═════ Data to use ═════

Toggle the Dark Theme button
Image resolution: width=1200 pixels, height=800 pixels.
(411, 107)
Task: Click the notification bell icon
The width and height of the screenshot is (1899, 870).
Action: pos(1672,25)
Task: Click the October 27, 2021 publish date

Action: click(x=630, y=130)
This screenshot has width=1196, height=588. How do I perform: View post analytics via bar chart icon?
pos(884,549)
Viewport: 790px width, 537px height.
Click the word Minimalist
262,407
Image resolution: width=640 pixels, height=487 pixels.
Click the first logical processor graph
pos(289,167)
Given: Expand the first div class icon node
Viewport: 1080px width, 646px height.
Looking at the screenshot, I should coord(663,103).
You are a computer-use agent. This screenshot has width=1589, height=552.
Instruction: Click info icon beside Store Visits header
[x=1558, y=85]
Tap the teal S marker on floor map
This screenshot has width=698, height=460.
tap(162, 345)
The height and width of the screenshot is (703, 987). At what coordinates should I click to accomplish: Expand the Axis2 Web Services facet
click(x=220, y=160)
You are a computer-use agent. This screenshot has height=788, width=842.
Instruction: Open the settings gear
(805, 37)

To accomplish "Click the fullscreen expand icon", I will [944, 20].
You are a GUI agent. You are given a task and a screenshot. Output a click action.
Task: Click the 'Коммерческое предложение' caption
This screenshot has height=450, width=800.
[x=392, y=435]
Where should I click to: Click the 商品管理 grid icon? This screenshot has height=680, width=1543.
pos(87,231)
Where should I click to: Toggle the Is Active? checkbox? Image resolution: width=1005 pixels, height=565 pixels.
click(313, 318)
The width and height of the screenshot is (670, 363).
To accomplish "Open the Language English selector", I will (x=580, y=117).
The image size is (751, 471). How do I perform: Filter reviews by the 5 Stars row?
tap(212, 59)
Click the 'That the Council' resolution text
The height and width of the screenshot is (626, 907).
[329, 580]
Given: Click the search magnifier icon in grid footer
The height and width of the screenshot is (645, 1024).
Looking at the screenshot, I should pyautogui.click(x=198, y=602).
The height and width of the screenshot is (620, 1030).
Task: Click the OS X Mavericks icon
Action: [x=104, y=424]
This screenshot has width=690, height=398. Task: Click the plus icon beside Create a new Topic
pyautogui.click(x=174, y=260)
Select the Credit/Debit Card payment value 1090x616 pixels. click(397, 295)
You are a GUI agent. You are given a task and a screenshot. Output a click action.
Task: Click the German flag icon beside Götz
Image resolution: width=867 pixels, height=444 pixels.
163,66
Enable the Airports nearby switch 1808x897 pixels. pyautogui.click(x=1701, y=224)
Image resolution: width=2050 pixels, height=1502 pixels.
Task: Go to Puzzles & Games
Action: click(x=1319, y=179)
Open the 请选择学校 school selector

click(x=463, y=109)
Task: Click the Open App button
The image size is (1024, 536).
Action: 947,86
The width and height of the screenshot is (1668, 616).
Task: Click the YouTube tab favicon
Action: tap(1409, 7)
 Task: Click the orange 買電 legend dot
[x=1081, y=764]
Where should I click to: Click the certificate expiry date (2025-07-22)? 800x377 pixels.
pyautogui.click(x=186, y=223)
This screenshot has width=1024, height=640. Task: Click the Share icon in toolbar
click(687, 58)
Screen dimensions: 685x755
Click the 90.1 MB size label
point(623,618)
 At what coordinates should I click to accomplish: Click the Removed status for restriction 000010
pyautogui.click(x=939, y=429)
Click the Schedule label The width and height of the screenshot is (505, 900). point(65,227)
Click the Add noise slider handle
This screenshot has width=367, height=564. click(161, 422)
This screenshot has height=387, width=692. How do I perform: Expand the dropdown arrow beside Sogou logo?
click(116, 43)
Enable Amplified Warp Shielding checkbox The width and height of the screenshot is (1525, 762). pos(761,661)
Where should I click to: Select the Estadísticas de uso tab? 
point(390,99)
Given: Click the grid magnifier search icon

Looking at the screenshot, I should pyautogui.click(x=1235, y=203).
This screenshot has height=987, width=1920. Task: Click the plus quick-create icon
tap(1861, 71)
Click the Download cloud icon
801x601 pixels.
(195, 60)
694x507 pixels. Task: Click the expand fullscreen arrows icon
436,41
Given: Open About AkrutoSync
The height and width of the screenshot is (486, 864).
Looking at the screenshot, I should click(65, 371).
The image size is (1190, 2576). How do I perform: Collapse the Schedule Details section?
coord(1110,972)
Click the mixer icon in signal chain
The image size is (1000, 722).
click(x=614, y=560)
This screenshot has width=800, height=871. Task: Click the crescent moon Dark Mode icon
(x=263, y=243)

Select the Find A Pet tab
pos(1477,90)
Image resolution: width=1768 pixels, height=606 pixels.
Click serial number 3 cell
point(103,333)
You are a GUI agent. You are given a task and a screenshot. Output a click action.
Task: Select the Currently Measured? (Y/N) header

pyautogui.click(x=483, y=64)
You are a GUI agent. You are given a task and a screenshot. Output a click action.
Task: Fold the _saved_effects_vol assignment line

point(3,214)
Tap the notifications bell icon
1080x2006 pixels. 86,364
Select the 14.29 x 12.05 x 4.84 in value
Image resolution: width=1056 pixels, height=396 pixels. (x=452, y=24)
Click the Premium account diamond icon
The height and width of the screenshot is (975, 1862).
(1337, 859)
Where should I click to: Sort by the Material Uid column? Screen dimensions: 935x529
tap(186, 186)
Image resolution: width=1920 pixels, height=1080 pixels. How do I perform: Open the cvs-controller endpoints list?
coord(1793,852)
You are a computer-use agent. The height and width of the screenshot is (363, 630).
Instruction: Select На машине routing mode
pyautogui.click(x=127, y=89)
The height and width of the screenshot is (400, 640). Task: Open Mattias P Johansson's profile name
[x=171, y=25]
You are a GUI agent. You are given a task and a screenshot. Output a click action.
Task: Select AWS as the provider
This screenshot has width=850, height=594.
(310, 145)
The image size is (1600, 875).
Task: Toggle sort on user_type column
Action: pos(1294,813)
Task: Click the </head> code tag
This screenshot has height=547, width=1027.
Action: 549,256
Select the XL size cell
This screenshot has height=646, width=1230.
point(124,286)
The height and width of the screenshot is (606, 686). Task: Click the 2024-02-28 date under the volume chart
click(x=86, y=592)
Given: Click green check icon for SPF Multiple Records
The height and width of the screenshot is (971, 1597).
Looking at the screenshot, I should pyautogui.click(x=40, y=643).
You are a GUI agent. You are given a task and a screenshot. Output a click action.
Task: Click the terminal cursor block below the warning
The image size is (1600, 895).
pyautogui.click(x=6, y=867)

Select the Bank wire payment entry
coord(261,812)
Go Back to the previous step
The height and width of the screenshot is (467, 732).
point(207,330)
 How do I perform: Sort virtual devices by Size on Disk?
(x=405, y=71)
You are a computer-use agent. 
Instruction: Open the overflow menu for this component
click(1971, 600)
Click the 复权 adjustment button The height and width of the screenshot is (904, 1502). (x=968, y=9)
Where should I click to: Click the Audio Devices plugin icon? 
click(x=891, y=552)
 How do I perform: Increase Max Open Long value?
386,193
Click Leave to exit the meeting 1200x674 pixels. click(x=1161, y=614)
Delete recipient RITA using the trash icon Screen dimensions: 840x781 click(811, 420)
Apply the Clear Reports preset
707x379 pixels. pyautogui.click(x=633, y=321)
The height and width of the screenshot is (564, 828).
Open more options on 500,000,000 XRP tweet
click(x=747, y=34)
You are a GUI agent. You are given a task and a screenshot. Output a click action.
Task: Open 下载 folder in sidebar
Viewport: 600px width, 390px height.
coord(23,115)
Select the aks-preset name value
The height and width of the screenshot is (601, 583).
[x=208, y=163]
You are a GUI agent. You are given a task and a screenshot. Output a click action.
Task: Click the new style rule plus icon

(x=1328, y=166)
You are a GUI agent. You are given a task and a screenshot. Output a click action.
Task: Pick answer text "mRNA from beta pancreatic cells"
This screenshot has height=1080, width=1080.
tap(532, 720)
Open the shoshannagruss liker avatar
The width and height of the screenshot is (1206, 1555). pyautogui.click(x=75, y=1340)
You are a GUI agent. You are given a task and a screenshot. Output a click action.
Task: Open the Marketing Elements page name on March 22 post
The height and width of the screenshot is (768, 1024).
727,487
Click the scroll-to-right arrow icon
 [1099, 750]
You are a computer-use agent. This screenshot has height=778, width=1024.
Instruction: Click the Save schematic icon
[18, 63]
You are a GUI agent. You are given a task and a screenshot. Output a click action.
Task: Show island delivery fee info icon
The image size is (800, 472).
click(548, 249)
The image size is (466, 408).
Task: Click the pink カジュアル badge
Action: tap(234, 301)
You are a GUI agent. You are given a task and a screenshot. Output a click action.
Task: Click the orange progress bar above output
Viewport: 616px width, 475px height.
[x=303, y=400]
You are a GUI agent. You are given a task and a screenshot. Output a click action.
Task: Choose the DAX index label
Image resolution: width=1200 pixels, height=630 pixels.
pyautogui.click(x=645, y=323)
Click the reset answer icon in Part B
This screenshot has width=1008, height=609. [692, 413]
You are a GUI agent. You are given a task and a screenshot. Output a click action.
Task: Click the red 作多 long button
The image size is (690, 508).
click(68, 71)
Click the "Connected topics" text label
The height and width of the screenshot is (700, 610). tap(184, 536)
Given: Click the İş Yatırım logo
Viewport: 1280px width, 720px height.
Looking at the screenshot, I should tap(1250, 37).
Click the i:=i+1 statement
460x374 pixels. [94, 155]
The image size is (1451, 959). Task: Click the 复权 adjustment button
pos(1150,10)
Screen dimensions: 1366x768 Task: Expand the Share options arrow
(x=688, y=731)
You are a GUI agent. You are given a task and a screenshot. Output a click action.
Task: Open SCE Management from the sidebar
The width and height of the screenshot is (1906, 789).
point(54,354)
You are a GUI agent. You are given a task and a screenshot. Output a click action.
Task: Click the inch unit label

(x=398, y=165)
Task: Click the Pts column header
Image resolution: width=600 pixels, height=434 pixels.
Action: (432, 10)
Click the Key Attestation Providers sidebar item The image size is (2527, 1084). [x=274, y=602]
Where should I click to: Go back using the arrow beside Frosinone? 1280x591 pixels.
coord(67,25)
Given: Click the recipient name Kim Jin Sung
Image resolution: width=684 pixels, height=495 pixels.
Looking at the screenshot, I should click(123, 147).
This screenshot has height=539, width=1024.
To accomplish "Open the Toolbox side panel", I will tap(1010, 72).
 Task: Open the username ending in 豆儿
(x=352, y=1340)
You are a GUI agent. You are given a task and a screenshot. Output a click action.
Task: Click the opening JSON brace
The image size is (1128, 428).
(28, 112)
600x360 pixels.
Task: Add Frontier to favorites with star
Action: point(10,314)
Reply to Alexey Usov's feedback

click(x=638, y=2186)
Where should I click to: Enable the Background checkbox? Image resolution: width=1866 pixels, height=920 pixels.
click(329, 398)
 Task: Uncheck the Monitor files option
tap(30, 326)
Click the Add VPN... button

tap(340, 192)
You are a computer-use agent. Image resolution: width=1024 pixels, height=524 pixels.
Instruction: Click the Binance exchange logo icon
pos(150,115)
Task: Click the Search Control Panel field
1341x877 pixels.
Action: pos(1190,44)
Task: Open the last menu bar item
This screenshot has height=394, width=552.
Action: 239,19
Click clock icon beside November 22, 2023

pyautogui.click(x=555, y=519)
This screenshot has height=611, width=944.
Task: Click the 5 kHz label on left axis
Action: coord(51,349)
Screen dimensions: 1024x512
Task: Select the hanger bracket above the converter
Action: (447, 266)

═════

■ Exercise details: Please give back, exactly as it stands above, the stretch from the line with "Select the Bank wire payment entry" through the line with "Click the 复权 adjustment button The", and no line outside it.

■ Exercise output:
Select the Bank wire payment entry
coord(261,812)
Go Back to the previous step
The height and width of the screenshot is (467, 732).
point(207,330)
 How do I perform: Sort virtual devices by Size on Disk?
(x=405, y=71)
You are a computer-use agent. 
Instruction: Open the overflow menu for this component
click(1971, 600)
Click the 复权 adjustment button The height and width of the screenshot is (904, 1502). (x=968, y=9)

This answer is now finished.